The EU Directive 2005/36EC of 7 September 2005 on the recognition of professional qualifications defines the ‘regulated profession’ as the professional activity or group of professional activities, access to which, the pursuit of which, or one of the modes of pursuit of which is subject, to the possession of specific professional qualifications.
In Italy the recognition of professional qualifications is regulated by Legislative Decree No 206 of 6 November 2007, through which Italy has transposed the said Directive.
By Legislative Decree No 15 of 28 January 2016, Italy then transposed Directive 2013/55/EU updating the previous Directive 2005/36/EC and introducing new rules to facilitate the free movement of professionals within the EU.
Each Member State is free to regulate access to and practice of a regulated profession and to set related requirements, so long as national rules comply with the principles of non-discrimination, proportionality and necessity.
The list of regulated professions in Member States, EEA countries and in Switzerland is available on the European Commission website, including also competent authorities.
Directive 2005/36/EC establishes provisions for the recognition of professional qualifications in case of establishment in other EU country and of temporary mobility.

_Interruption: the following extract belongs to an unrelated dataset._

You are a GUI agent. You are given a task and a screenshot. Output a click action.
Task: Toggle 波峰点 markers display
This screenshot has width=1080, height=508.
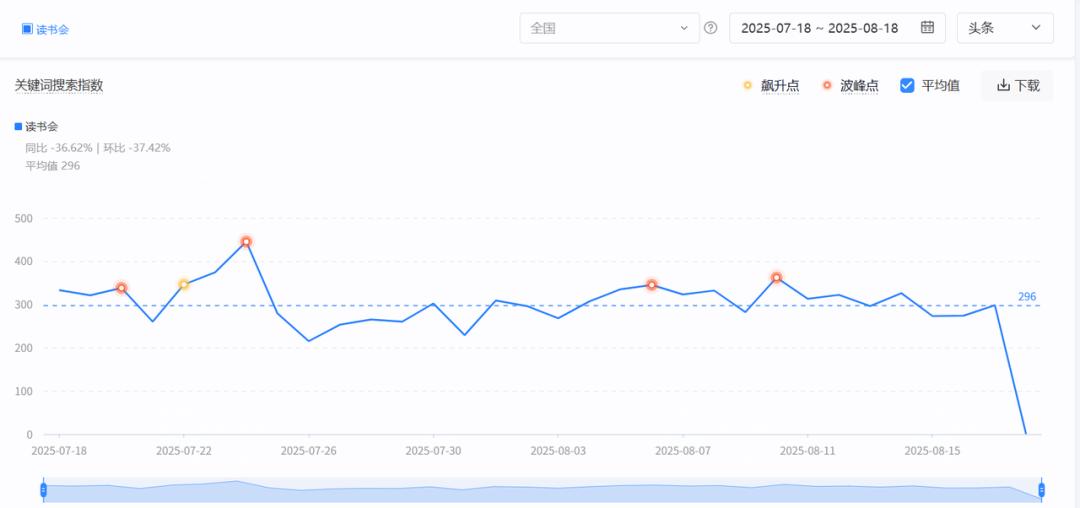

As for establishment in another EU country, in Italy EU professionals are allowed to practise their profession permanently after obtaining the recognition of their diploma or professional qualification issued in another EU country.
As for temporary mobility, they can provide services temporarily upon written preliminary declaration.
Finally, Directive 2013/55/EU has laid down that five professions (pharmacist, physiotherapist, general care nurse, mountain guide and real estate agent) may have their qualification recognised both for establishment and temporary mobility by applying for the European Professional Card (EPC).